The logo for the Kenai Peninsula Borough School District is displayed inside the George A. Navarre Borough Admin Building on Thursday, July 22, 2021, in Soldotna, Alaska. (Ashlyn O’Hara/Peninsula Clarion)

The logo for the Kenai Peninsula Borough School District is displayed inside the George A. Navarre Borough Admin Building on Thursday, July 22, 2021, in Soldotna, Alaska. (Ashlyn O’Hara/Peninsula Clarion)

District: Staff resignations on par with previous years

Union rep says staff loss will be “devastating” for students

The Kenai Peninsula Borough School District is on course to lose 124 certified and support staff members by the end of the 2021-22 school year, according to data published Monday by the district.

Union leadership says the exodus reflects a body of staff that is at their limit, while the district says the number is on par with what KPBSD has seen in previous years.
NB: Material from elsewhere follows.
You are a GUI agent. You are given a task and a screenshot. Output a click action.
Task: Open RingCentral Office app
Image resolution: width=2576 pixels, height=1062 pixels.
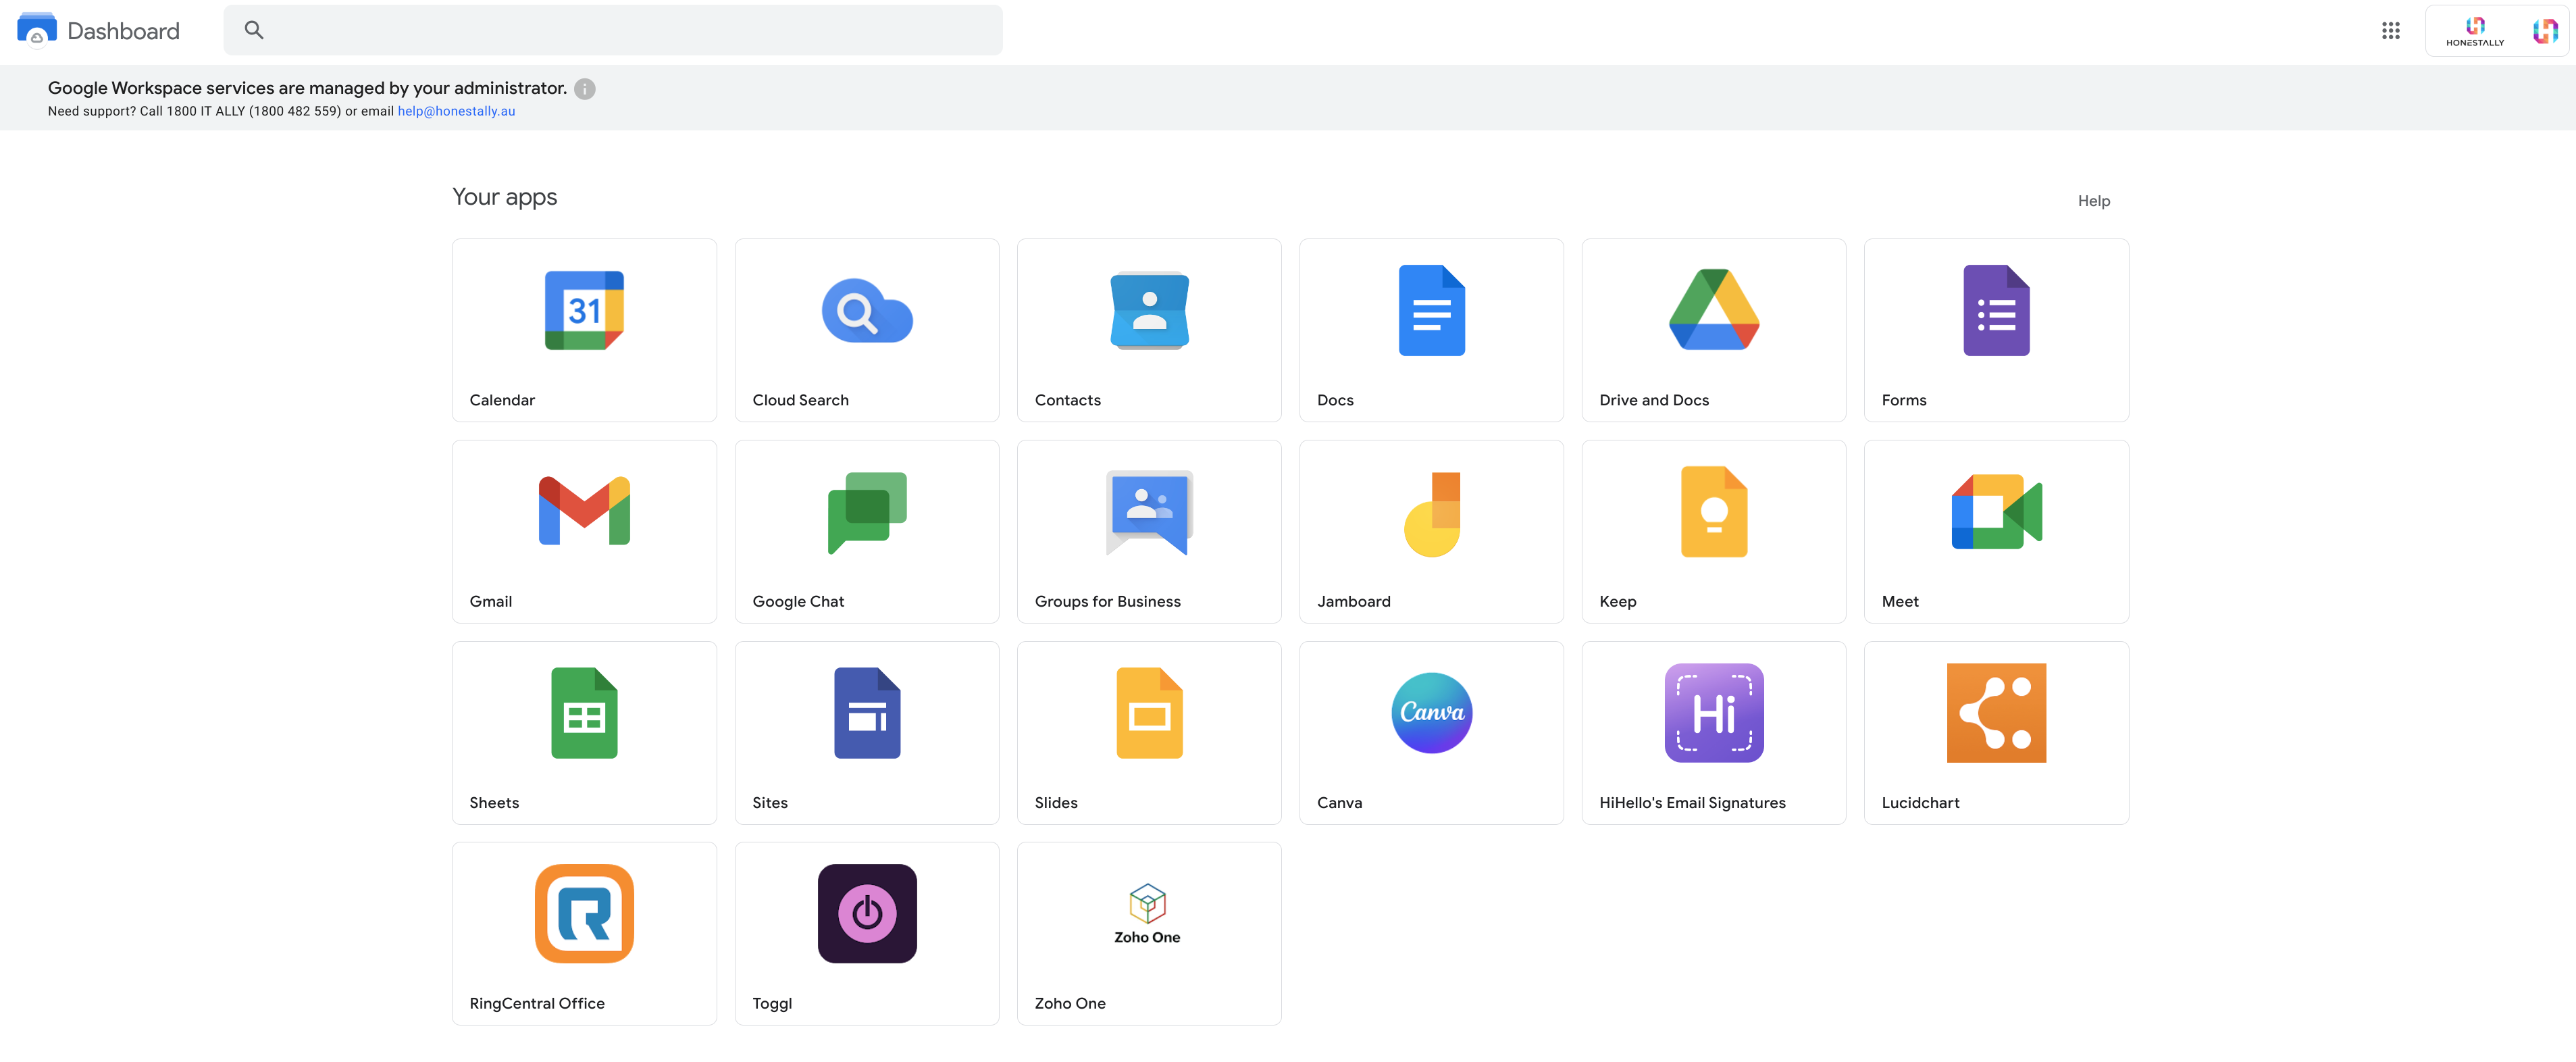584,913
Nathan Erfurth, president of the Kenai Peninsula Education Association, which represents the district’s certified staff, said that 40 resignations submitted by certified staff in March is the most the district has had in one month, but that the district offered tenured and non-tenured teacher contracts at the same time this year, which likely contributed to the spike. Usually, Erfurth said, tenured and non-tenured contracts are spread out over multiple months so the total is spread out across multiple reports.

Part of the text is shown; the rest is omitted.